(Stored items)
>>>
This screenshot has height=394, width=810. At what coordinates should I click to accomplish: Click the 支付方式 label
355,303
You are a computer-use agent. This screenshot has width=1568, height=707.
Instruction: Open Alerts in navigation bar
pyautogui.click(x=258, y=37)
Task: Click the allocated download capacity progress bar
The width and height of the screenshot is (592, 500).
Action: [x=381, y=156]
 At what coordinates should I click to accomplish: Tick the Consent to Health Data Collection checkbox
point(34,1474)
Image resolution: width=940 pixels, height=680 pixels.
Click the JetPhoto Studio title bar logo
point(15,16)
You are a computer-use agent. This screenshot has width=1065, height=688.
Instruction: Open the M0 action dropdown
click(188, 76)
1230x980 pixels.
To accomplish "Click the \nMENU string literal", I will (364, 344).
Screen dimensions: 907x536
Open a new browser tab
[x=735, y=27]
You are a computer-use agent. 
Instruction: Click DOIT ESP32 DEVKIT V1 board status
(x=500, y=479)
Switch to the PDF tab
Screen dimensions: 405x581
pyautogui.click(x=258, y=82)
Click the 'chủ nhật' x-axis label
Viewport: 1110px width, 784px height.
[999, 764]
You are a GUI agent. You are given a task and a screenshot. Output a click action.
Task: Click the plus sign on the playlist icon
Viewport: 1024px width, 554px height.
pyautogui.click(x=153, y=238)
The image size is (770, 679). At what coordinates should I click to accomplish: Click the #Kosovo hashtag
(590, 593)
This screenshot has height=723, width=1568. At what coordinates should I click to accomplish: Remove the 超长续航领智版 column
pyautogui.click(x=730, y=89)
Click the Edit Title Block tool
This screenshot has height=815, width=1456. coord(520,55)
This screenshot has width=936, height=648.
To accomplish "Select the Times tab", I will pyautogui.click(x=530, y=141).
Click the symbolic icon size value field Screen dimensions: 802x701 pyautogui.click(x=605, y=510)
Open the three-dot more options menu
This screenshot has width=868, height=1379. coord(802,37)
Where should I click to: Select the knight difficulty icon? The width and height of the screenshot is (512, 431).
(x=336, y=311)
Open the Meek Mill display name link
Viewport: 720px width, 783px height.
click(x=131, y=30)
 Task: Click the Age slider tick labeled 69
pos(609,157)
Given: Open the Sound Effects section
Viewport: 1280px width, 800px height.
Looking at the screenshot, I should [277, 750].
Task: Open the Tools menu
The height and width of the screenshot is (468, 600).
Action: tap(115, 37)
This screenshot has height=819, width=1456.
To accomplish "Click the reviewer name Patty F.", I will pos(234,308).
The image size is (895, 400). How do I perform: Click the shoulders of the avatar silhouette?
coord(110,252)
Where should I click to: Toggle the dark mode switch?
<<<
ASSIGNED TASK: Without changing a single word, reproduce the entries above.

OUTPUT FOR THIS TASK:
This screenshot has height=394, width=810. At what coordinates should I click to accomplish: Click the 支付方式 label
355,303
You are a computer-use agent. This screenshot has width=1568, height=707.
Instruction: Open Alerts in navigation bar
pyautogui.click(x=258, y=37)
Task: Click the allocated download capacity progress bar
The width and height of the screenshot is (592, 500).
Action: [x=381, y=156]
 At what coordinates should I click to accomplish: Tick the Consent to Health Data Collection checkbox
point(34,1474)
Image resolution: width=940 pixels, height=680 pixels.
Click the JetPhoto Studio title bar logo
point(15,16)
You are a computer-use agent. This screenshot has width=1065, height=688.
Instruction: Open the M0 action dropdown
click(188, 76)
1230x980 pixels.
To accomplish "Click the \nMENU string literal", I will (364, 344).
Screen dimensions: 907x536
Open a new browser tab
[x=735, y=27]
You are a computer-use agent. 
Instruction: Click DOIT ESP32 DEVKIT V1 board status
(x=500, y=479)
Switch to the PDF tab
Screen dimensions: 405x581
pyautogui.click(x=258, y=82)
Click the 'chủ nhật' x-axis label
Viewport: 1110px width, 784px height.
[999, 764]
You are a GUI agent. You are given a task and a screenshot. Output a click action.
Task: Click the plus sign on the playlist icon
Viewport: 1024px width, 554px height.
pyautogui.click(x=153, y=238)
The image size is (770, 679). At what coordinates should I click to accomplish: Click the #Kosovo hashtag
(590, 593)
This screenshot has height=723, width=1568. At what coordinates should I click to accomplish: Remove the 超长续航领智版 column
pyautogui.click(x=730, y=89)
Click the Edit Title Block tool
This screenshot has height=815, width=1456. coord(520,55)
This screenshot has width=936, height=648.
To accomplish "Select the Times tab", I will pyautogui.click(x=530, y=141).
Click the symbolic icon size value field Screen dimensions: 802x701 pyautogui.click(x=605, y=510)
Open the three-dot more options menu
This screenshot has width=868, height=1379. coord(802,37)
Where should I click to: Select the knight difficulty icon? The width and height of the screenshot is (512, 431).
(x=336, y=311)
Open the Meek Mill display name link
Viewport: 720px width, 783px height.
click(x=131, y=30)
 Task: Click the Age slider tick labeled 69
pos(609,157)
Given: Open the Sound Effects section
Viewport: 1280px width, 800px height.
Looking at the screenshot, I should [277, 750].
Task: Open the Tools menu
The height and width of the screenshot is (468, 600).
Action: tap(115, 37)
This screenshot has height=819, width=1456.
To accomplish "Click the reviewer name Patty F.", I will pos(234,308).
The image size is (895, 400). How do I perform: Click the shoulders of the avatar silhouette?
coord(110,252)
Where should I click to: Toggle the dark mode switch?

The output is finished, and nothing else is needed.